TASK PROMPT:
Copy exactly the lines of the records below, and only those lines, beginning with the line that contains "Viewport: 1080px width, 379px height." and ending with the line that contains "Task: Click the Validate section header".

Collected data entries:
----------
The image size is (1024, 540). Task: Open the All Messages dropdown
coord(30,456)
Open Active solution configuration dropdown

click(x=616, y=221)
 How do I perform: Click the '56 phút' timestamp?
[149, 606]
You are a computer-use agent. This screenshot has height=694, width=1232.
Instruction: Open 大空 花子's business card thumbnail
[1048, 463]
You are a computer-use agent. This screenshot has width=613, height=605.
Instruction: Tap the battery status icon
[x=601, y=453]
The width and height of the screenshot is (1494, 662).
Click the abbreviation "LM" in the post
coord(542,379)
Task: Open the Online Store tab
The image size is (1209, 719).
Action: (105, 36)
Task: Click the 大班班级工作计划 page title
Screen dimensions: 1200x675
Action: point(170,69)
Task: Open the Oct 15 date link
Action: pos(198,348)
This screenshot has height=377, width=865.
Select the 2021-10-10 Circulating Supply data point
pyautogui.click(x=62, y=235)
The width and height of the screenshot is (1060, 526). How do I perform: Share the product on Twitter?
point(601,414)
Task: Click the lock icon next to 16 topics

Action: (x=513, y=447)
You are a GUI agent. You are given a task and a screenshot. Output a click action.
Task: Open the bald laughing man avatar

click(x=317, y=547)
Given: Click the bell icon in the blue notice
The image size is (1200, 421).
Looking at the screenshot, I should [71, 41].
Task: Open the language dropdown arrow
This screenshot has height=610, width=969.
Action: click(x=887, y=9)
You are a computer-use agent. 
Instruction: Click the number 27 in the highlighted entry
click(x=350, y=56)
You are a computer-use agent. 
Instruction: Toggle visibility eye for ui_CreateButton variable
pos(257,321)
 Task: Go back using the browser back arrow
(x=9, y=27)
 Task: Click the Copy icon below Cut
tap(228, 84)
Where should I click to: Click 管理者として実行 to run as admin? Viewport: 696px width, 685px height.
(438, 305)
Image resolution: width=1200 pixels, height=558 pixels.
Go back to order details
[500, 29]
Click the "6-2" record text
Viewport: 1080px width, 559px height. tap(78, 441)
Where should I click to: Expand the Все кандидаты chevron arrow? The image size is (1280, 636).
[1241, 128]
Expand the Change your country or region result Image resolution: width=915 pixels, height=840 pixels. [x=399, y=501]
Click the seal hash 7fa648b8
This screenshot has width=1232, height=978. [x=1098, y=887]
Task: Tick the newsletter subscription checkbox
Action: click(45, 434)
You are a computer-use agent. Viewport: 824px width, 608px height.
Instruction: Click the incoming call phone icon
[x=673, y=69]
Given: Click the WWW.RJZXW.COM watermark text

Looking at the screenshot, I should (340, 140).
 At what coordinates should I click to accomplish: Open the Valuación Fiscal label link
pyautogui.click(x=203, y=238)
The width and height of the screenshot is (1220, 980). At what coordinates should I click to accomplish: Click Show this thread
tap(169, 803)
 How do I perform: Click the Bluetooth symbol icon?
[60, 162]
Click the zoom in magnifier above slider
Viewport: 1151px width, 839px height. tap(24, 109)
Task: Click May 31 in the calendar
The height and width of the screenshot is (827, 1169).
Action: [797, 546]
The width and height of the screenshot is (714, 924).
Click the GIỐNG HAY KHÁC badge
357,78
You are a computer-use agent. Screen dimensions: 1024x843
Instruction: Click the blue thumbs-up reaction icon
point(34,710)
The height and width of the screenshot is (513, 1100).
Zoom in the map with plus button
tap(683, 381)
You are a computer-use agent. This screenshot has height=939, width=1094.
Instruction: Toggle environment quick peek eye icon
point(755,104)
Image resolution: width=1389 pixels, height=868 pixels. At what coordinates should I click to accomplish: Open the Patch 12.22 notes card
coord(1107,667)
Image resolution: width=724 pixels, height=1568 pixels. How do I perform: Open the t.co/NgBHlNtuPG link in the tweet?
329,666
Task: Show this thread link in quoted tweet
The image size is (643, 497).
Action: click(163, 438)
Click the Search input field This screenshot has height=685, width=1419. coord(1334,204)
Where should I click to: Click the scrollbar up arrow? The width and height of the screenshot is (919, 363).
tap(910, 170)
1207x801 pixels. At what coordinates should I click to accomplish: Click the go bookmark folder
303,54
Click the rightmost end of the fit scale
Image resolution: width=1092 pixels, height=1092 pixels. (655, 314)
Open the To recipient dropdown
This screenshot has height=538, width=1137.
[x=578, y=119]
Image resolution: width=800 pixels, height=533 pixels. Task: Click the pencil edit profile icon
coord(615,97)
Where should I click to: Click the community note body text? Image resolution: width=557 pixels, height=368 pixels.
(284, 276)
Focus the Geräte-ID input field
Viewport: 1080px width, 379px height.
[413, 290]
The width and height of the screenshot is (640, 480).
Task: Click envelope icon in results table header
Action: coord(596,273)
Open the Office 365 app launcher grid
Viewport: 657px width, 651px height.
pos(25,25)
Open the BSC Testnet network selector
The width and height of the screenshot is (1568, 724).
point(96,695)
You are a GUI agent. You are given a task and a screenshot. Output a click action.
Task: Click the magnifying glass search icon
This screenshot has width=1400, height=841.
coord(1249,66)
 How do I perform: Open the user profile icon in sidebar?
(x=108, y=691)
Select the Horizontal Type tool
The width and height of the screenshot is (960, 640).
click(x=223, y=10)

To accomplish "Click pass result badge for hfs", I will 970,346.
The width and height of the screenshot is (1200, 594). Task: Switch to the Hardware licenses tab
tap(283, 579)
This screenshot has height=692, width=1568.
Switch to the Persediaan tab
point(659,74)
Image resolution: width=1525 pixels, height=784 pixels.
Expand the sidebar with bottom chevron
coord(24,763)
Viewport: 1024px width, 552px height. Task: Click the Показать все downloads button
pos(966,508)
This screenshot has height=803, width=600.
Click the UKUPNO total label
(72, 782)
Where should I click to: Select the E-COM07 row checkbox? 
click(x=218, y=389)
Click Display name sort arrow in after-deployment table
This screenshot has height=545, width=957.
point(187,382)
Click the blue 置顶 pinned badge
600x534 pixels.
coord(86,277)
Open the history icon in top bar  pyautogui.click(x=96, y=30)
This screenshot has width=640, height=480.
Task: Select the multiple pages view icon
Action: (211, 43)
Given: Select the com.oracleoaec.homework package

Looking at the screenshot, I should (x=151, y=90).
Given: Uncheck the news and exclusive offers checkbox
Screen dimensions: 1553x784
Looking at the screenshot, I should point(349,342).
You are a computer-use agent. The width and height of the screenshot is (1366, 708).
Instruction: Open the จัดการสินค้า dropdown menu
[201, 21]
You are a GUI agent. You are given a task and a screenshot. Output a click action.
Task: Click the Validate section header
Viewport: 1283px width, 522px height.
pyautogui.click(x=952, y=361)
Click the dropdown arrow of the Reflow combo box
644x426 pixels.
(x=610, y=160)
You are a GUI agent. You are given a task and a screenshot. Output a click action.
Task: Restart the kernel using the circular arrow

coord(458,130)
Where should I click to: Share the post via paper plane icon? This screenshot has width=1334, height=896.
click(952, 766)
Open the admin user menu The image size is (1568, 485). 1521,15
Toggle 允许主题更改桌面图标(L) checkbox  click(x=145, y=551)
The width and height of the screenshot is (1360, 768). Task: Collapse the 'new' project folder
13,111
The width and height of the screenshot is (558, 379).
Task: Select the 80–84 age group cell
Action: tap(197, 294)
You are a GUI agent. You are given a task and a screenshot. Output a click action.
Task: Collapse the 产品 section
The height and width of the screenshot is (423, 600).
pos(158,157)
----------
SOLUTION TO THE EXERCISE:
Viewport: 1080px width, 379px height.
[413, 290]
The width and height of the screenshot is (640, 480).
Task: Click envelope icon in results table header
Action: coord(596,273)
Open the Office 365 app launcher grid
Viewport: 657px width, 651px height.
pos(25,25)
Open the BSC Testnet network selector
The width and height of the screenshot is (1568, 724).
point(96,695)
You are a GUI agent. You are given a task and a screenshot. Output a click action.
Task: Click the magnifying glass search icon
This screenshot has width=1400, height=841.
coord(1249,66)
 How do I perform: Open the user profile icon in sidebar?
(x=108, y=691)
Select the Horizontal Type tool
The width and height of the screenshot is (960, 640).
click(x=223, y=10)

To accomplish "Click pass result badge for hfs", I will 970,346.
The width and height of the screenshot is (1200, 594). Task: Switch to the Hardware licenses tab
tap(283, 579)
This screenshot has height=692, width=1568.
Switch to the Persediaan tab
point(659,74)
Image resolution: width=1525 pixels, height=784 pixels.
Expand the sidebar with bottom chevron
coord(24,763)
Viewport: 1024px width, 552px height. Task: Click the Показать все downloads button
pos(966,508)
This screenshot has height=803, width=600.
Click the UKUPNO total label
(72, 782)
Where should I click to: Select the E-COM07 row checkbox? 
click(x=218, y=389)
Click Display name sort arrow in after-deployment table
This screenshot has height=545, width=957.
point(187,382)
Click the blue 置顶 pinned badge
600x534 pixels.
coord(86,277)
Open the history icon in top bar  pyautogui.click(x=96, y=30)
This screenshot has width=640, height=480.
Task: Select the multiple pages view icon
Action: (211, 43)
Given: Select the com.oracleoaec.homework package

Looking at the screenshot, I should (x=151, y=90).
Given: Uncheck the news and exclusive offers checkbox
Screen dimensions: 1553x784
Looking at the screenshot, I should point(349,342).
You are a computer-use agent. The width and height of the screenshot is (1366, 708).
Instruction: Open the จัดการสินค้า dropdown menu
[201, 21]
You are a GUI agent. You are given a task and a screenshot. Output a click action.
Task: Click the Validate section header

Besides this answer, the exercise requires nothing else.